Ähnlich zusammengesetzt ist übrigens auch die käufliche Bonsai-Erde, die der Handel nur in einer einzigen Sorte anbietet.
Der pH-Wert
Je nach Untergrund, Bodenbeschaffenheit und Zersetzungsvorgängen weisen unsere Böden verschiedene Säuregrade auf. Entsprechend diesem Säuregrad siedeln sich auf den verschiedenen Bodentypen charakteristische Pflanzen an, die zusammen natürliche Pflanzengesellschaften bilden und als Bodenanzeiger eine bedeutende Rolle spielen können. So kennen wir zum Beispiel für Sumpfwiesen auch die Bezeichnung »saure Wiesen«. Hier gedeihen nicht nur Sumpfgräser gut, sondern auch bestimmte Baumarten: Weiden, Pappeln, Erlen. Wo immer wir solche Pflanzen in der Landschaft antreffen, weisen sie auf einen feuchten, sauren Boden hin. Für die Qualität eines Bodens hat der pH-Wert zweierlei Bedeutung. Er beeinflusst:
• die Bodenstruktur und damit die Krümelung, die Wasserhaltefähigkeit und die Durchlüftung des Bodens.

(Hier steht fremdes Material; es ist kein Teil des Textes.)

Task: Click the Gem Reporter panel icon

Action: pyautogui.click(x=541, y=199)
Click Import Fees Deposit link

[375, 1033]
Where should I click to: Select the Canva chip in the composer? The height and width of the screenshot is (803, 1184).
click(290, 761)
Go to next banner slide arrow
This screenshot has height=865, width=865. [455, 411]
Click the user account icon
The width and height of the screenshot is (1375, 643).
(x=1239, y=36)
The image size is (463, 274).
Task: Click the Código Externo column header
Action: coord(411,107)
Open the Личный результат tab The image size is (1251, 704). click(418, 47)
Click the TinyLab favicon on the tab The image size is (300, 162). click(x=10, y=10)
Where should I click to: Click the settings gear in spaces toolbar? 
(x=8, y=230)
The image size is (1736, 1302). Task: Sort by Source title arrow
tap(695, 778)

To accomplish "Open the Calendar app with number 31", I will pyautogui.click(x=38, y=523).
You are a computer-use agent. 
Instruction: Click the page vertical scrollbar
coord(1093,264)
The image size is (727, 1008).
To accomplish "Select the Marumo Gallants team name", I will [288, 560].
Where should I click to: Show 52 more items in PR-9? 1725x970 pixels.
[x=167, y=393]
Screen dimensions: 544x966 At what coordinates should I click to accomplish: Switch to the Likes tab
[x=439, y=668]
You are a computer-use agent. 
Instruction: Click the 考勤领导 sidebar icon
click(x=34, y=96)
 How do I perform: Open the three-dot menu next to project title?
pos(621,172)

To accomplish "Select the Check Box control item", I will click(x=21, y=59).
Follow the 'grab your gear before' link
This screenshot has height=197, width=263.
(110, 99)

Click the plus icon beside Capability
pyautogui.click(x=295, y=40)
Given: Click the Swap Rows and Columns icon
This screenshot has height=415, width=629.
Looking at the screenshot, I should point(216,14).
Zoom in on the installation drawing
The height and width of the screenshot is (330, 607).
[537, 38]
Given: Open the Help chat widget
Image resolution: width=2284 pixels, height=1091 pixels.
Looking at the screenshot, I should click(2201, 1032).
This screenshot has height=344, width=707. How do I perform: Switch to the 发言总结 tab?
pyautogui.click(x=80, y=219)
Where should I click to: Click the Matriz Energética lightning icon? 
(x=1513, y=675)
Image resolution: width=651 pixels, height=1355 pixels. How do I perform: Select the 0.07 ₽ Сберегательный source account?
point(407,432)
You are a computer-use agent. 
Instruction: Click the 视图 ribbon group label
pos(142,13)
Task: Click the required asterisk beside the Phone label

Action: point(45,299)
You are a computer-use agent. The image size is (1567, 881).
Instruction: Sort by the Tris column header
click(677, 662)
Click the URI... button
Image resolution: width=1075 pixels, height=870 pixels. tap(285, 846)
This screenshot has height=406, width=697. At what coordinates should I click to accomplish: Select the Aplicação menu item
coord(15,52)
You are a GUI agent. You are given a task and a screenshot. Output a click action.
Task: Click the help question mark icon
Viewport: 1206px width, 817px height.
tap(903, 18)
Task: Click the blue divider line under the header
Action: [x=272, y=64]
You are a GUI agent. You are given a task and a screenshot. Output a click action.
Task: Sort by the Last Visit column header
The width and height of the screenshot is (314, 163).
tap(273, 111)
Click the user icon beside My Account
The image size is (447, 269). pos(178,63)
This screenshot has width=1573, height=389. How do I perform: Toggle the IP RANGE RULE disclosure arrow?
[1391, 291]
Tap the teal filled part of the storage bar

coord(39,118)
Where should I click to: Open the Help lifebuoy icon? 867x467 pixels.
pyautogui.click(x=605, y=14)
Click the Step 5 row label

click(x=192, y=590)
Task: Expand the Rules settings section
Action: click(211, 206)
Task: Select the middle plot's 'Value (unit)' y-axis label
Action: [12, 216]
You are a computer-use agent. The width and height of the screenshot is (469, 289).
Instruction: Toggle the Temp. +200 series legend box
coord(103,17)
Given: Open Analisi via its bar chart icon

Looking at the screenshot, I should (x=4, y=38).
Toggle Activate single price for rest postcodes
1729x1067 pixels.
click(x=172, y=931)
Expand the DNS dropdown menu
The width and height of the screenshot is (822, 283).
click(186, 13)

• den Nährstoffgehalt des Bodens bzw. die Form der vorhandenen Nährstoffe. Sie können in löslicher Form vorliegen und sind dann für die Pflanze verfügbar oder in unlöslicher Form gebunden sein, so dass die feinen Wurzelhaare sie nicht aufnehmen können. Saure Böden besitzen eine schlechte Bodenstruktur. Sie sind nass und schlecht durchlüftet. Ihr pH-Wert ist niedrig (unter 7). Basische Böden sind dagegen besser strukturiert. Ihr pH-Wert liegt über 7. Für gutes Gedeihen der Pflanzen spielt der pH-Wert eine entscheidende Rolle. Je nach Pflanzenart wird es manchmal notwendig sein, den pH-Wert des vorhandenen Bodens pflanzengerecht zu verändern. Zwei einfache Möglichkeiten bieten sich dazu an
• Torf. Kalkreiche Erde mit hohem pH-Wert lässt sich mit Torf zum sauren Bereich hin verbessern.
• Kalk. Sauer reagierende oder kalkarme Erde lässt sich mit Kalk zum basischen Bereich hin verbessern.
Seit längerer Zeit spielen immer mehr auch verunreinigte Niederschläge eine Rolle. Viele Schadstoffe der Luft - Abgase verschiedener Herkunft - sind wasserlöslich und gelangen mit dem Regen in den Boden. Der angesäuerte Regen beeinflusst u. a. den natürlichen Säuregrad des Bodens ganz erheblich und damit die typischen Pflanzengesellschaften. Zunächst kränkeln die empfindlicheren Pflanzen und fallen aus. Mit zunehmender Boden- und Luftverunreinigung wirken sich die ungünstigen Bedingungen auch auf robustere Pflanzen aus, wichtige Nährpflanzen für Tiere sterben ab - das biologische Gleichgewicht wird gestört.